- Your instructions
Retype the rows word for word, starting with the line that contains "For every named" and continuing through the last of the rows. Leave out the pictures.

- - -

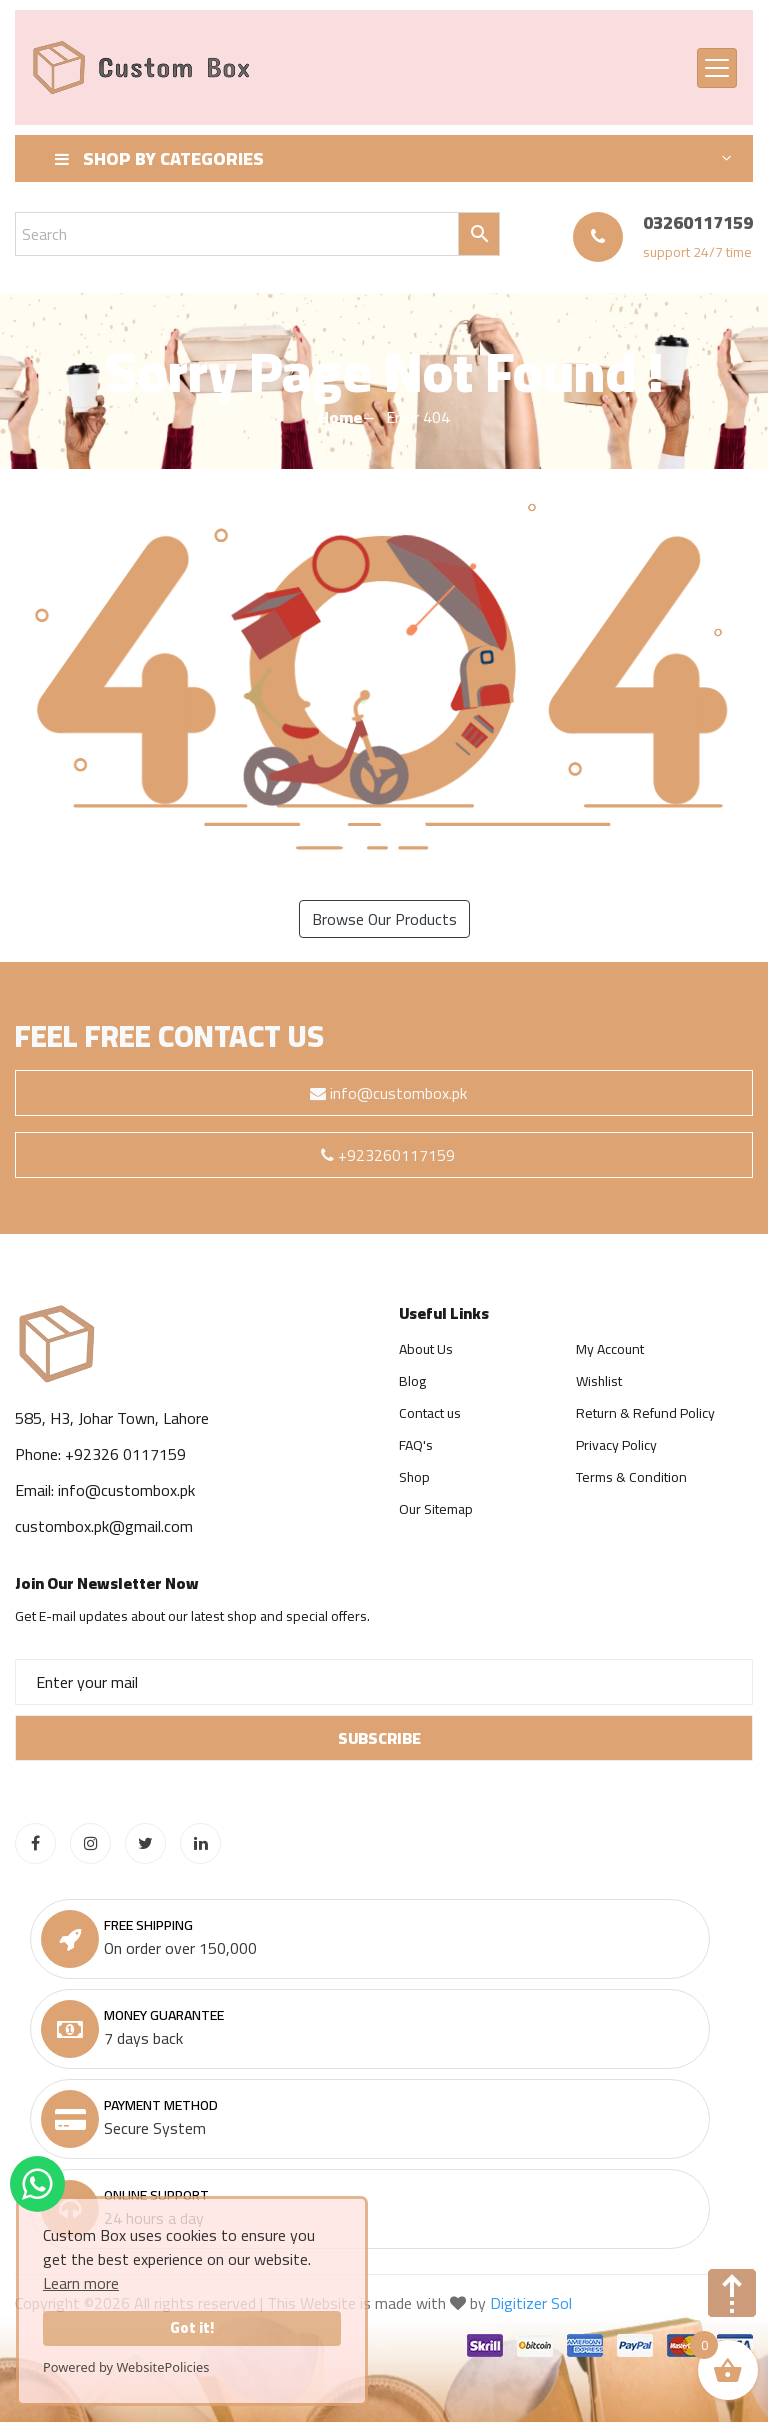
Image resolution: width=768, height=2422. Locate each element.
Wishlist (599, 1381)
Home (340, 417)
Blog (412, 1381)
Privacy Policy (616, 1445)
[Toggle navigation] (717, 68)
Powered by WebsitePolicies (126, 2367)
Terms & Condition (631, 1477)
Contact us (430, 1413)
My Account (610, 1349)
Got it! (192, 2327)
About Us (426, 1349)
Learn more (81, 2283)
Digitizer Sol (531, 2303)
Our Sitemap (436, 1509)
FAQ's (416, 1445)
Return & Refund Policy (645, 1413)
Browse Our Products (384, 919)
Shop (414, 1477)
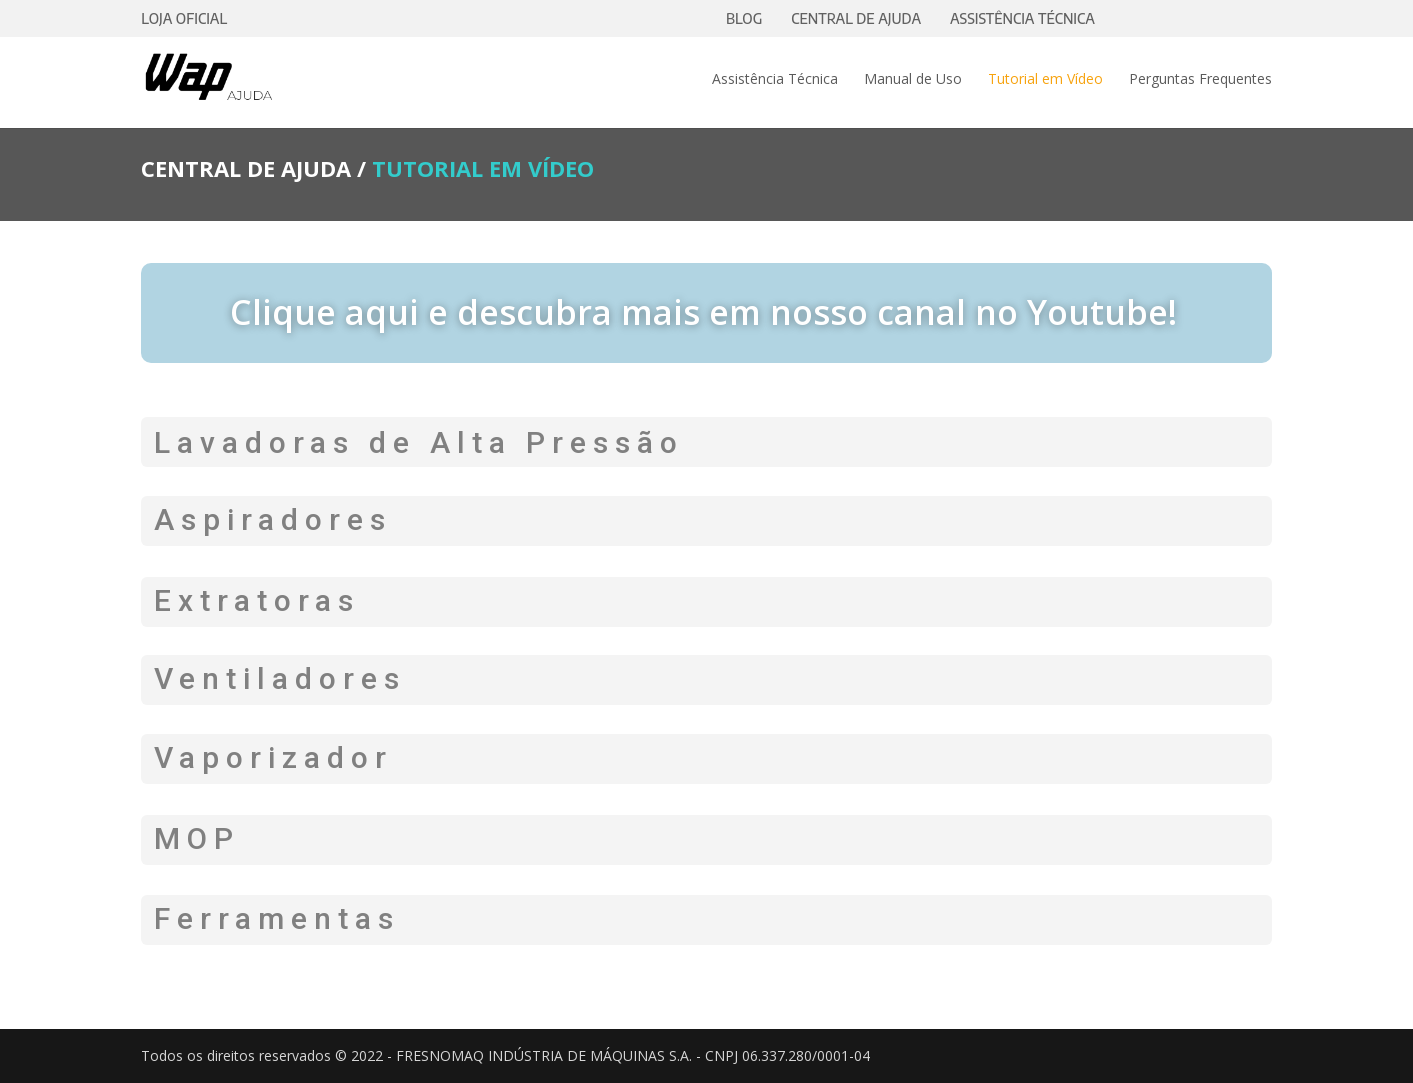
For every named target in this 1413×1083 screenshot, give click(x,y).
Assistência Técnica (775, 80)
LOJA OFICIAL (184, 18)
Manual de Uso (913, 80)
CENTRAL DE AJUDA (856, 18)
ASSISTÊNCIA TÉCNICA (1022, 18)
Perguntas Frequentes (1200, 80)
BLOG (744, 18)
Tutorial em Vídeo (1045, 80)
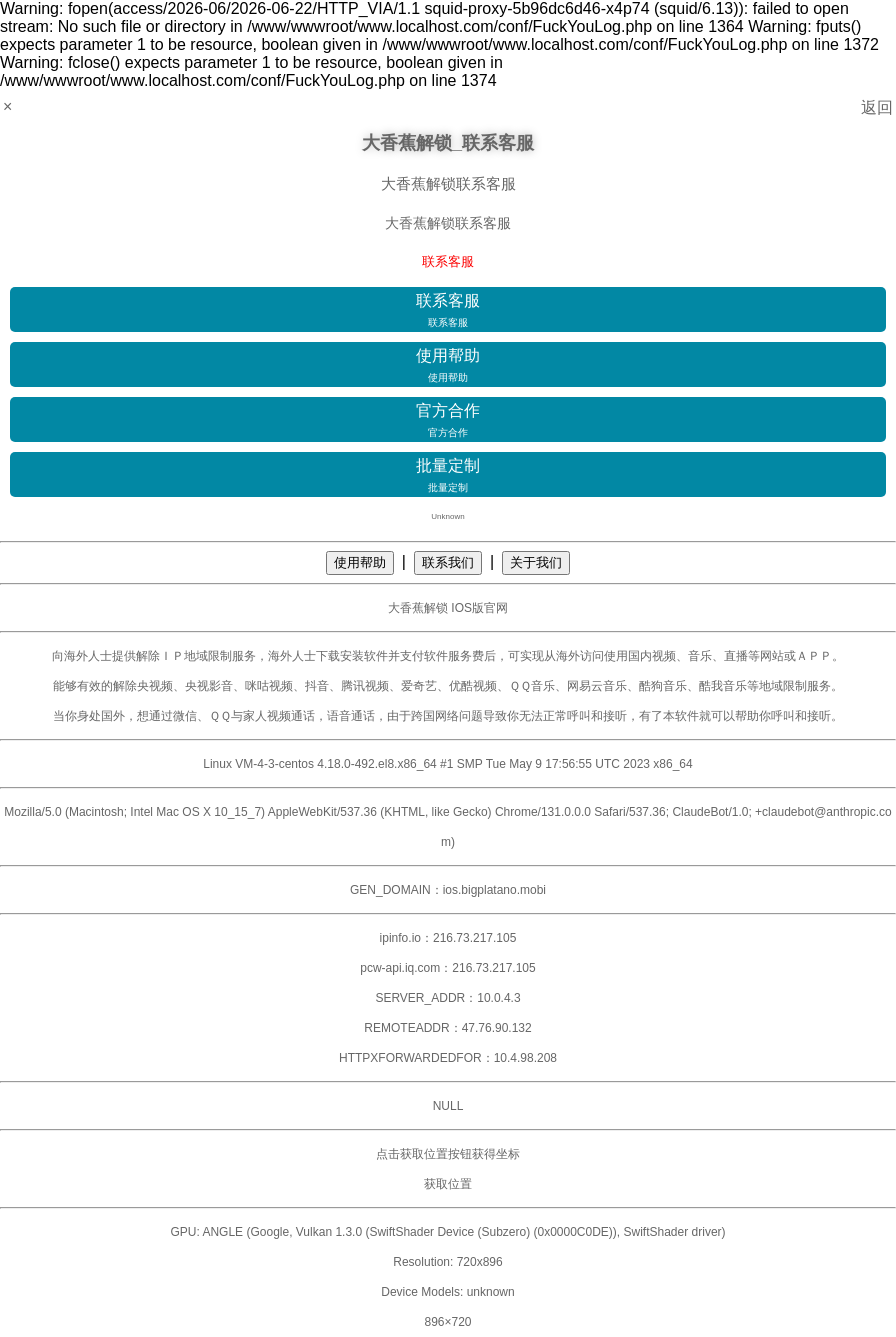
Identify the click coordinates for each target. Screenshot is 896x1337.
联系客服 (448, 311)
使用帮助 (448, 366)
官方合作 (448, 421)
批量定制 (448, 476)
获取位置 (448, 1184)
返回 (877, 107)
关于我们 (536, 562)
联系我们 (448, 562)
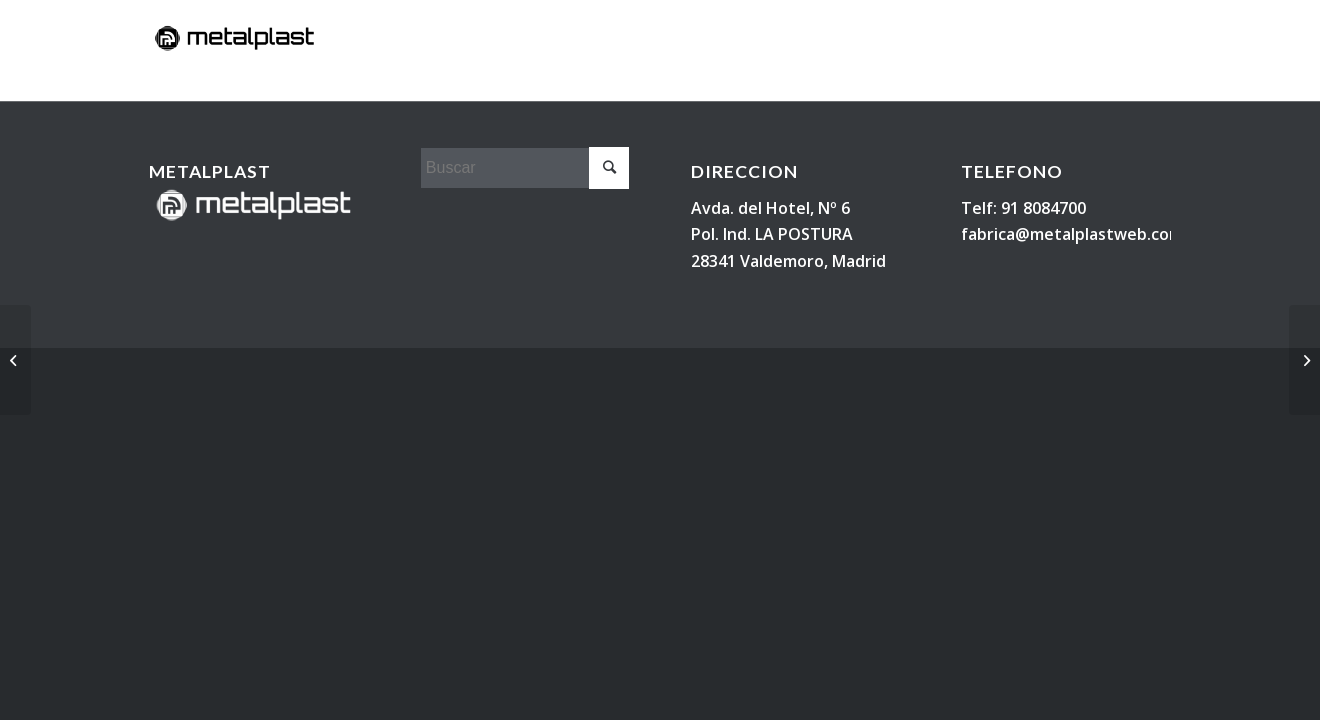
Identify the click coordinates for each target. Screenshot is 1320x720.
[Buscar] (1157, 76)
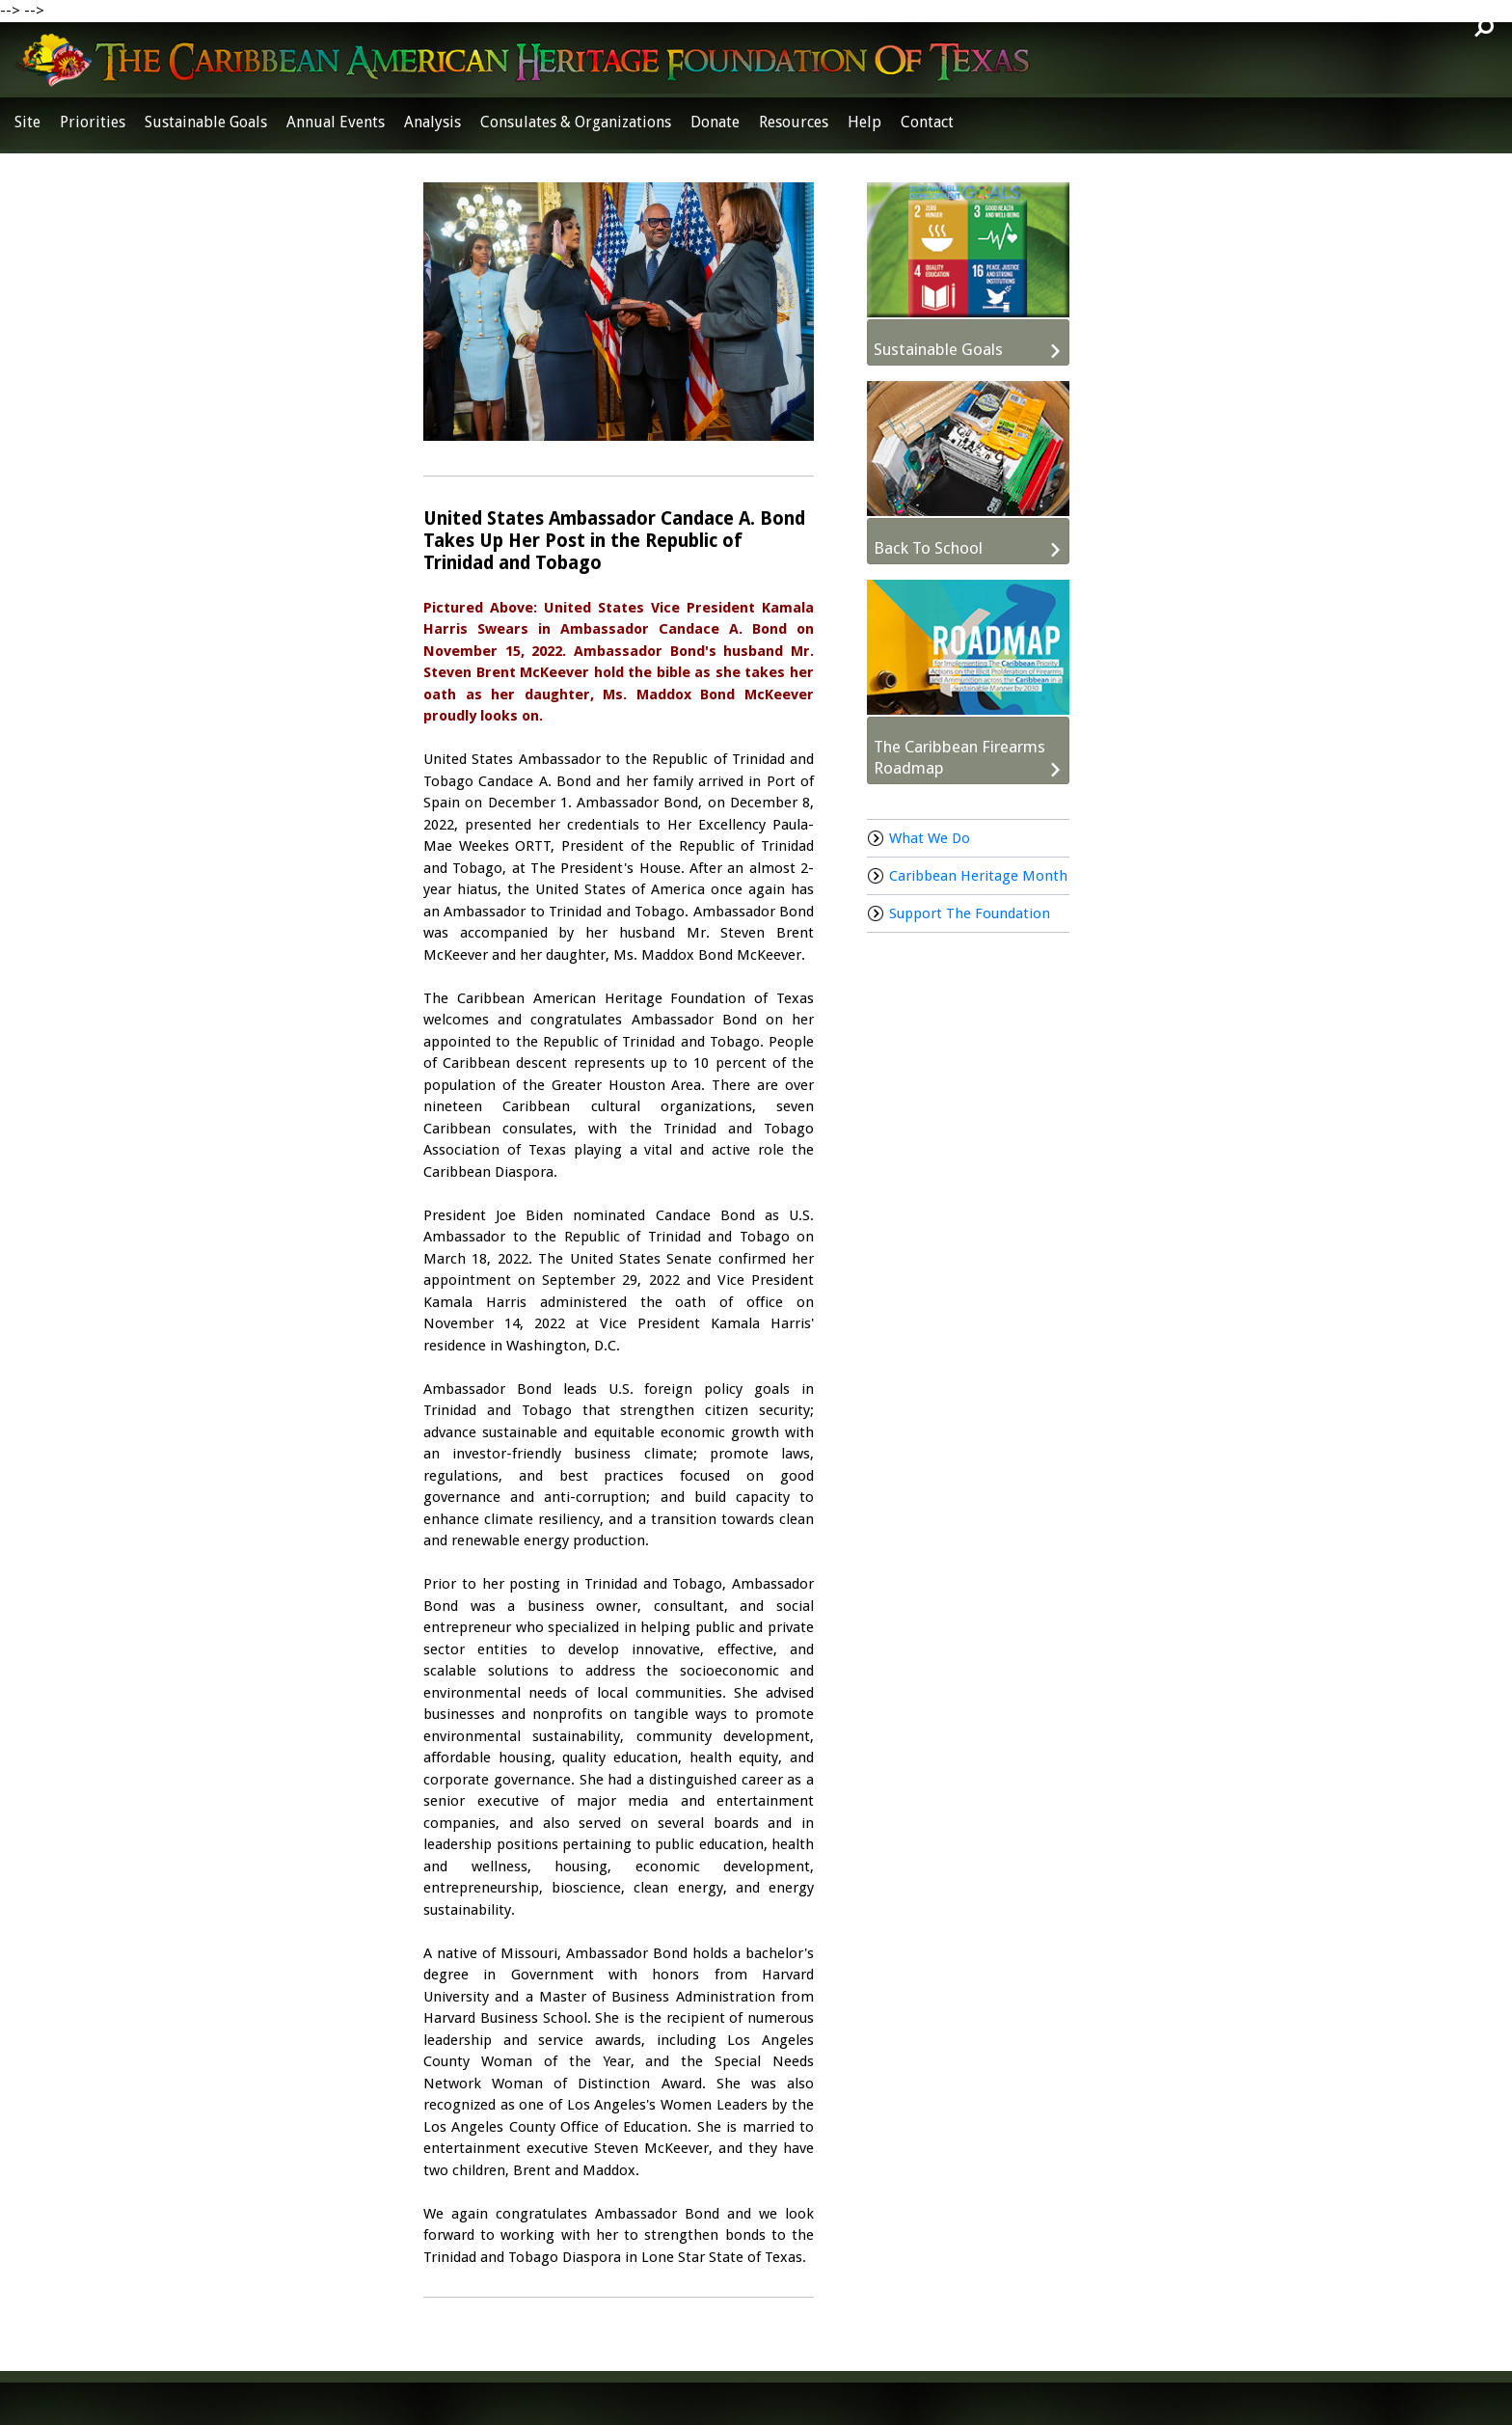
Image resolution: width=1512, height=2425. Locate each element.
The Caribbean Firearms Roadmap (959, 757)
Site (27, 122)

- - -

- Problem solution
For every named target in this 1413×1083 screenshot, give click(x,y).
Assistência Técnica (775, 80)
LOJA OFICIAL (184, 18)
Manual de Uso (913, 80)
CENTRAL DE AJUDA (856, 18)
ASSISTÊNCIA TÉCNICA (1022, 18)
Perguntas Frequentes (1200, 80)
BLOG (744, 18)
Tutorial em Vídeo (1045, 80)
Identify the click coordinates for each target. Screenshot is 896x1337.
联系客服 (448, 311)
使用帮助 (448, 366)
官方合作 (448, 421)
批量定制 (448, 476)
获取位置 (448, 1184)
返回 (877, 107)
关于我们 (536, 562)
联系我们 (448, 562)
Identify the click coordinates for each target. Screenshot is 1320x720.
[Buscar] (1157, 76)
Image resolution: width=1512, height=2425. Locate each element.
The Caribbean Firearms Roadmap (959, 757)
Site (27, 122)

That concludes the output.